Copy every line from the records below that carries the word "computer".

════

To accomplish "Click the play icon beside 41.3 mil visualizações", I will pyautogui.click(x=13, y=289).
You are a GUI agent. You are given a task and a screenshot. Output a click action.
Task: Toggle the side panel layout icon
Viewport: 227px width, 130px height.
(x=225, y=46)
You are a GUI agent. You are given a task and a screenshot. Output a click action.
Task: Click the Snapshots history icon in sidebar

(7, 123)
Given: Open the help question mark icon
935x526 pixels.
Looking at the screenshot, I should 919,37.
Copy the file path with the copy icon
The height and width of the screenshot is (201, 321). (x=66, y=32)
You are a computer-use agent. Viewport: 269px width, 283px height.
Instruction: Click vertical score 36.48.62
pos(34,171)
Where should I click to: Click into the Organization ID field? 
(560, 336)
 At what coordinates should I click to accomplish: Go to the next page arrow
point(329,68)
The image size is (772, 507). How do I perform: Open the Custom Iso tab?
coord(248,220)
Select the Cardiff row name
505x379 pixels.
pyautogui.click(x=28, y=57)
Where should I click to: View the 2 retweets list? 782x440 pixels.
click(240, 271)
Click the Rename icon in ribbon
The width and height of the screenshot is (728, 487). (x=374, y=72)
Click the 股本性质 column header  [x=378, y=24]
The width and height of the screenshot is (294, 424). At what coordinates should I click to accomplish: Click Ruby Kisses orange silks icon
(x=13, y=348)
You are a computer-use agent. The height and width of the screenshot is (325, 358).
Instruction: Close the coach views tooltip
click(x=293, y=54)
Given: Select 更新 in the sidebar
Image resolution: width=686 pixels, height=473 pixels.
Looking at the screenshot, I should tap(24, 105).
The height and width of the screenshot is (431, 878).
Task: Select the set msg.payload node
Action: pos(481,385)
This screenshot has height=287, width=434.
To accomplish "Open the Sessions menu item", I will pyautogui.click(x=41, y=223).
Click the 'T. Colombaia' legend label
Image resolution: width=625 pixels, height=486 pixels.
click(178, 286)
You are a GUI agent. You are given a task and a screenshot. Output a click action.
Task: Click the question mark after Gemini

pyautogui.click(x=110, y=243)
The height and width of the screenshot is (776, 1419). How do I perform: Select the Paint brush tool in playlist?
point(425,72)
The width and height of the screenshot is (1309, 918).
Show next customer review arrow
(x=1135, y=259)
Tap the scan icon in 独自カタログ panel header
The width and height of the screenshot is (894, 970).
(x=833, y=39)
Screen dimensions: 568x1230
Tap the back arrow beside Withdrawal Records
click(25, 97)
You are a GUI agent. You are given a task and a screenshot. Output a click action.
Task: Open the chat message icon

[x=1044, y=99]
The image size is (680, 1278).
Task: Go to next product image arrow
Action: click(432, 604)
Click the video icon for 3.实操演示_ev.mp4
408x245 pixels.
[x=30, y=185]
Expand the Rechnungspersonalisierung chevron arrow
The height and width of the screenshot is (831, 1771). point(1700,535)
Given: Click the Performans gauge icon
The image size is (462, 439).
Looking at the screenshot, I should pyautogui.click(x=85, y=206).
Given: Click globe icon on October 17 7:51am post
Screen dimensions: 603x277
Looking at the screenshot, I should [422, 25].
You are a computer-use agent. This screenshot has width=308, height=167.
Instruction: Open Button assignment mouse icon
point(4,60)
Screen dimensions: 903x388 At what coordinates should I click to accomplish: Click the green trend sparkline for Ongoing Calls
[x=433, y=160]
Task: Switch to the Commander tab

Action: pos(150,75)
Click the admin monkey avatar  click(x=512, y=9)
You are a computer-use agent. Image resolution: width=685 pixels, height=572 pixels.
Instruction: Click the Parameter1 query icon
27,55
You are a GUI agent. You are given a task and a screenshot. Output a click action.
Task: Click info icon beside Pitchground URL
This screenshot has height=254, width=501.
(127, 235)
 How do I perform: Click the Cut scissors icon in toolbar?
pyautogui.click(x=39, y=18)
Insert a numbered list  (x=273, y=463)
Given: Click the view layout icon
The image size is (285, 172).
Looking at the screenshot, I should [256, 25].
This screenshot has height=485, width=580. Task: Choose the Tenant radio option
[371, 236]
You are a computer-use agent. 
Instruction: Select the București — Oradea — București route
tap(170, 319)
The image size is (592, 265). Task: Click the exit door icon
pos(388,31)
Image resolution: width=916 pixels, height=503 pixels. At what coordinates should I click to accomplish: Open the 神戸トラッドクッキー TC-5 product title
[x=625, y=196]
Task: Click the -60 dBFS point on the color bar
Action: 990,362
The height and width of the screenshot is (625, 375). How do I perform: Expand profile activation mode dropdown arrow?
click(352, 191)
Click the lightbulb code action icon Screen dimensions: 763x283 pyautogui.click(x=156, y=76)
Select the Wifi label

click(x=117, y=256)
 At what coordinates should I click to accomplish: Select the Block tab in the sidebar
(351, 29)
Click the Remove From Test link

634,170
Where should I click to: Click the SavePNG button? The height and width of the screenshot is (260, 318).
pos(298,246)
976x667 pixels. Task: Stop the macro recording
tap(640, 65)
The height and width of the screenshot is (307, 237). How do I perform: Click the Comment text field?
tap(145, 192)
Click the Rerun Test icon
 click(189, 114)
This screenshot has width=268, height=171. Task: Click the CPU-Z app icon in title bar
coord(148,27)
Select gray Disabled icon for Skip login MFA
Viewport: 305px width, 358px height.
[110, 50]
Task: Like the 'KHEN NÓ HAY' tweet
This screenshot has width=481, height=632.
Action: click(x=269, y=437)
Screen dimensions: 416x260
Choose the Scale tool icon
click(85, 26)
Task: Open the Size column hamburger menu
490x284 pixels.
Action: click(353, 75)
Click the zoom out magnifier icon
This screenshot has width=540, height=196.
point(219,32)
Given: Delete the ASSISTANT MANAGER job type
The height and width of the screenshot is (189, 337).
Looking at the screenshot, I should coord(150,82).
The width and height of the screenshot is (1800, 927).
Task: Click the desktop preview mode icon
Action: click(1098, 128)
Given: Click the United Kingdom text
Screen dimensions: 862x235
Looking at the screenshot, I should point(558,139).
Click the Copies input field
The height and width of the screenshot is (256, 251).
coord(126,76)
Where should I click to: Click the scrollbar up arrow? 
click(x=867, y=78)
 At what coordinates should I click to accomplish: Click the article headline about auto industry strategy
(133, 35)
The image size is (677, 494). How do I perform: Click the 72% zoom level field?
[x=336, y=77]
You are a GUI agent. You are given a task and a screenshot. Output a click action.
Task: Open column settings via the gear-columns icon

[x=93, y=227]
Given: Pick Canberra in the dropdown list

════

_Solution for this task:_
You are a computer-use agent. Viewport: 269px width, 283px height.
You are a computer-use agent. The height and width of the screenshot is (325, 358).
You are a computer-use agent. This screenshot has width=308, height=167.
You are a computer-use agent. Image resolution: width=685 pixels, height=572 pixels.
You are a computer-use agent. 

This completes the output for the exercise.